Judges reveal reasons for landmark indefinite detention decision

A High Court decision led to the release of dozens of people.

A High Court decision led to the release of dozens of people. Photo: Getty

The Australian government’s indefinite detention of refugees was unlawful because it gave politicians powers reserved for the courts.

The High Court on Tuesday revealed its reasoning behind a landmark November 8 ruling, which has so far prompted the release of more than 140 detainees from immigration detention.

A majority of judges found the indefinite detention of a Rohingya man from Myanmar, known as NZYQ, was “beyond the legislative power of the Commonwealth Parliament”.

No country would settle the man, who has since been released from detention, because he raped a 10-year-old.

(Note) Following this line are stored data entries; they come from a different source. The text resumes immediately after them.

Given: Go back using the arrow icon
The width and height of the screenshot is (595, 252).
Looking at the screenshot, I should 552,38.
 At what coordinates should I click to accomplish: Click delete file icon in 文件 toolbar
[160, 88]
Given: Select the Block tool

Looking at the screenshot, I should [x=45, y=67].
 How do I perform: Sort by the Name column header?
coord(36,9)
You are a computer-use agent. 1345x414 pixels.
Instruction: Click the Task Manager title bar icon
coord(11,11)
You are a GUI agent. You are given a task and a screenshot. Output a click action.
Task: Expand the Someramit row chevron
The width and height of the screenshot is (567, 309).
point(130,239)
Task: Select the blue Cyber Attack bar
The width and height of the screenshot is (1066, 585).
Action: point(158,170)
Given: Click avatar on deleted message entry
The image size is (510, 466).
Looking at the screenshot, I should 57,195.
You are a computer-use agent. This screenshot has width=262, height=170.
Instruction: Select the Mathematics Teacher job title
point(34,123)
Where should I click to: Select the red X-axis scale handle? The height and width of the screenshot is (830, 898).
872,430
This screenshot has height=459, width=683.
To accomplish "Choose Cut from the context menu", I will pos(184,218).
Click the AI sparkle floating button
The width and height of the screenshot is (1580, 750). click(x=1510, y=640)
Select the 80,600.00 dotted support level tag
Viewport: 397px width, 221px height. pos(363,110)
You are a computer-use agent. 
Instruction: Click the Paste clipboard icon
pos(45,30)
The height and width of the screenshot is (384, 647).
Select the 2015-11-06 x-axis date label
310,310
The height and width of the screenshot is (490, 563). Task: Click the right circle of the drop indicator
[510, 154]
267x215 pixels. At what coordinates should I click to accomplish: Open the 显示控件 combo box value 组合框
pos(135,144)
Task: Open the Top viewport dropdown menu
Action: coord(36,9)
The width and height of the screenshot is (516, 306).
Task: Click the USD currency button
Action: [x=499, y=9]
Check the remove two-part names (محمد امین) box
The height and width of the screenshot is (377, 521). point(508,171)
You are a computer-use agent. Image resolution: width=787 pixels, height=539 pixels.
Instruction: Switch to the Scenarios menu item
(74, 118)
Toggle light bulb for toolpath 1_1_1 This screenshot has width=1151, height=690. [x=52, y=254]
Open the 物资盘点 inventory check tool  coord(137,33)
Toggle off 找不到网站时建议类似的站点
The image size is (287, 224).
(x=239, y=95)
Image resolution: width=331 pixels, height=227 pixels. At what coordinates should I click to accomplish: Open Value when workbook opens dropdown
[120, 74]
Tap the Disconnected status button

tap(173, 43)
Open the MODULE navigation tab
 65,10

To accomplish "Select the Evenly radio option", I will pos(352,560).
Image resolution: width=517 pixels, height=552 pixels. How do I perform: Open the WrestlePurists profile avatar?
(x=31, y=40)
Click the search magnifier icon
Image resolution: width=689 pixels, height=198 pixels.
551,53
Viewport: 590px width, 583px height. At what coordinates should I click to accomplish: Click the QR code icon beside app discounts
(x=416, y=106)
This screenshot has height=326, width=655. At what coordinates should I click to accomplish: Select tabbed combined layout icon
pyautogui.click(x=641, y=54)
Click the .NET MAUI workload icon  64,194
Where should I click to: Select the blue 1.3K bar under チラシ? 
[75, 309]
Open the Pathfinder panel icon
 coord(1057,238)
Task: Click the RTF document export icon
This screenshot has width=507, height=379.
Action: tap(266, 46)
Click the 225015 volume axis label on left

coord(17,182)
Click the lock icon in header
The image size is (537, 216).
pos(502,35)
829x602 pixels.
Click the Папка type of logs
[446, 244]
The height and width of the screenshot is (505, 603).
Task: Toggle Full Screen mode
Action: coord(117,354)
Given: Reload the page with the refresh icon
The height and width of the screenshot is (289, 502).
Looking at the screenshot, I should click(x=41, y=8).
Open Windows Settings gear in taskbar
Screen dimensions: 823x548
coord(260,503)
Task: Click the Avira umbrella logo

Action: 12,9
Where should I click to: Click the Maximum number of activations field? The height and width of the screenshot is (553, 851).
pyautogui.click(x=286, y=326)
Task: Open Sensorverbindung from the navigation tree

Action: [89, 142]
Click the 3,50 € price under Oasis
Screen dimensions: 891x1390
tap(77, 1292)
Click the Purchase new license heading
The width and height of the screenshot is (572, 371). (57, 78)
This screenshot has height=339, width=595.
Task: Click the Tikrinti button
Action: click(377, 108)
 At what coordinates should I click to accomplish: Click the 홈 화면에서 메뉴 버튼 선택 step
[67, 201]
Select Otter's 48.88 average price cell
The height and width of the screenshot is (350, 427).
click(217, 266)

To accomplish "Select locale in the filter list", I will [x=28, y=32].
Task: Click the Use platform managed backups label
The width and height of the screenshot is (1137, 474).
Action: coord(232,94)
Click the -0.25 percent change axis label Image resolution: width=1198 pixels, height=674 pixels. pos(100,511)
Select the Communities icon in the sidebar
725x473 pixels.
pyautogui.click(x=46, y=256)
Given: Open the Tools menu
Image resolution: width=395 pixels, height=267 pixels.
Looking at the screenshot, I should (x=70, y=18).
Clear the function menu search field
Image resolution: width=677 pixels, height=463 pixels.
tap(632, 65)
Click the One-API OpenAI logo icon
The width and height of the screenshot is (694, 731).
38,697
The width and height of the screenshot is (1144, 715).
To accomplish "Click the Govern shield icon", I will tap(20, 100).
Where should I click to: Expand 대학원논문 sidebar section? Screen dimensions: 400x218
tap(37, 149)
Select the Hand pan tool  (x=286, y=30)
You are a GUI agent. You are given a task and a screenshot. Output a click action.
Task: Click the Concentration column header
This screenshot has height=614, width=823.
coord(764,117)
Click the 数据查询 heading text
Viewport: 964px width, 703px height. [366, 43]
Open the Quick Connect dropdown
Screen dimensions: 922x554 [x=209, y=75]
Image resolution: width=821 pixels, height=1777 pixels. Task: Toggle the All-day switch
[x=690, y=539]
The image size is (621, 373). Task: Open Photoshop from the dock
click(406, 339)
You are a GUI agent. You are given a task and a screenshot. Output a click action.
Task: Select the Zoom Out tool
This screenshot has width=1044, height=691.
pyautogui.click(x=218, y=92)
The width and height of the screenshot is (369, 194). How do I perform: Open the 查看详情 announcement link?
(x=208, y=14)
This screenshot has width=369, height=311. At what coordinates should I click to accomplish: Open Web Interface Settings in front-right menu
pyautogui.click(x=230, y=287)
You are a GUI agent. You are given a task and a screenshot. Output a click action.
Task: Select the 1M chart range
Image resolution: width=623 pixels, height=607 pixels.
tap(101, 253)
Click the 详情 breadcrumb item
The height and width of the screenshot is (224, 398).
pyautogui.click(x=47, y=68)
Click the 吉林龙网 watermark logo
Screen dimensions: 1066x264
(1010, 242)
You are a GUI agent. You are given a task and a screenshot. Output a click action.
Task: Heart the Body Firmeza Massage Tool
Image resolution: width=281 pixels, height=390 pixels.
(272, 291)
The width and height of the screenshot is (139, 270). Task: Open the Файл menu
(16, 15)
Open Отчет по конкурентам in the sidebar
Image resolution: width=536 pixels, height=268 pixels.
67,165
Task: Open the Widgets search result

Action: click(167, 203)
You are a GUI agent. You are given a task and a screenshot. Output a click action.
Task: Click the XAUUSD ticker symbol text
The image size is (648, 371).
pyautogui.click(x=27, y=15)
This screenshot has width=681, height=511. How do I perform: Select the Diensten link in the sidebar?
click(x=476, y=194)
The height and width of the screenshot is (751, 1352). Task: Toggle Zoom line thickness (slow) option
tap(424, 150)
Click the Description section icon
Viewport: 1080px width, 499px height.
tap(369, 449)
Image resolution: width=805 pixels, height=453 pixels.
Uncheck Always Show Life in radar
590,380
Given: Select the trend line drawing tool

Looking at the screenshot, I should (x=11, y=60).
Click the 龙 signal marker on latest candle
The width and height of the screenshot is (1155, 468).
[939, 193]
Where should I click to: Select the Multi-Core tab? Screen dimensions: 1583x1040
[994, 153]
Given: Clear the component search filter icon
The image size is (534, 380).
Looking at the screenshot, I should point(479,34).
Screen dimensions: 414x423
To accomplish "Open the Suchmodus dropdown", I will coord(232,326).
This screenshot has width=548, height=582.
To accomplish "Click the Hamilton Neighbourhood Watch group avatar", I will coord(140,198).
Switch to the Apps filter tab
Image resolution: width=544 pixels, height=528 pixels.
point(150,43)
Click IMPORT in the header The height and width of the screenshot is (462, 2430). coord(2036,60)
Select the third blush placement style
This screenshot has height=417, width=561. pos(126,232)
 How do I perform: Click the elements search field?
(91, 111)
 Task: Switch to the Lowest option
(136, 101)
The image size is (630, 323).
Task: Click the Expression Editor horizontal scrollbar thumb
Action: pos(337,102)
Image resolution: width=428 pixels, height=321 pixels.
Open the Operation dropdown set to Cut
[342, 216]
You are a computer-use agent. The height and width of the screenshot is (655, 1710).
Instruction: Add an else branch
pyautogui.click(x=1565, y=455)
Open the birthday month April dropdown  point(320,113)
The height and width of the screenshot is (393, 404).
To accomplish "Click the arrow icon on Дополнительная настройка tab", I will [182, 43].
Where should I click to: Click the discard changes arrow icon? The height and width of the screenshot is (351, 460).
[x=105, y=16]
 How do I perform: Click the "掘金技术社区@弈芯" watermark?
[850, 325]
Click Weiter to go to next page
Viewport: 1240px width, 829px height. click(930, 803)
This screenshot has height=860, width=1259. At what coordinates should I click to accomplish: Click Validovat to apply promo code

The High Court, in its decision, overruled a 20-year precedent set by the 2004 case of Ahmed Al-Kateb, a stateless Palestinian man without a criminal record.

The Al-Kateb case found the Migration Act permitted indefinite detention and said that detention wasn’t in breach of the constitution’s separation of powers – a finding the High Court disproved in its reasons.

The Rohingya man known as NZYQ argued the Migration Act was in breach of the constitution, given the constitution gives courts “the exclusively judicial function of adjudging and punishing criminal guilt”.

“The Court reopened and overruled the constitutional holding in Al-Kateb,” judges said in a summary of the case published on Tuesday.

“The Court held that (sections of the Migration Act), as applied to the plaintiff, contravened Ch III of the Constitution because the plaintiff’s detention was not reasonably capable of being seen as necessary for a legitimate and non-punitive purpose in circumstances where there was no real prospect of the removal of the plaintiff from Australia becoming practicable in the reasonably foreseeable future.”

The court’s decision prompted the federal government to allocate $255 million toward enforcing strict visa conditions.

Of the money, $88 million will go towards the Australian Federal Police for regional response teams and personnel to investigate breaches of such conditions.

The cohort of released detainees has included some convicted criminals.

Although they have already served prison sentences, growing outrage and concerns about a perceived danger to the community prompted the government to rush through emergency laws imposing strict visa conditions.

Of the people released from immigration detention, 132 are being electronically monitored, four are being investigated by the AFP over non-compliance and two cases are being worked through as they involve health issues.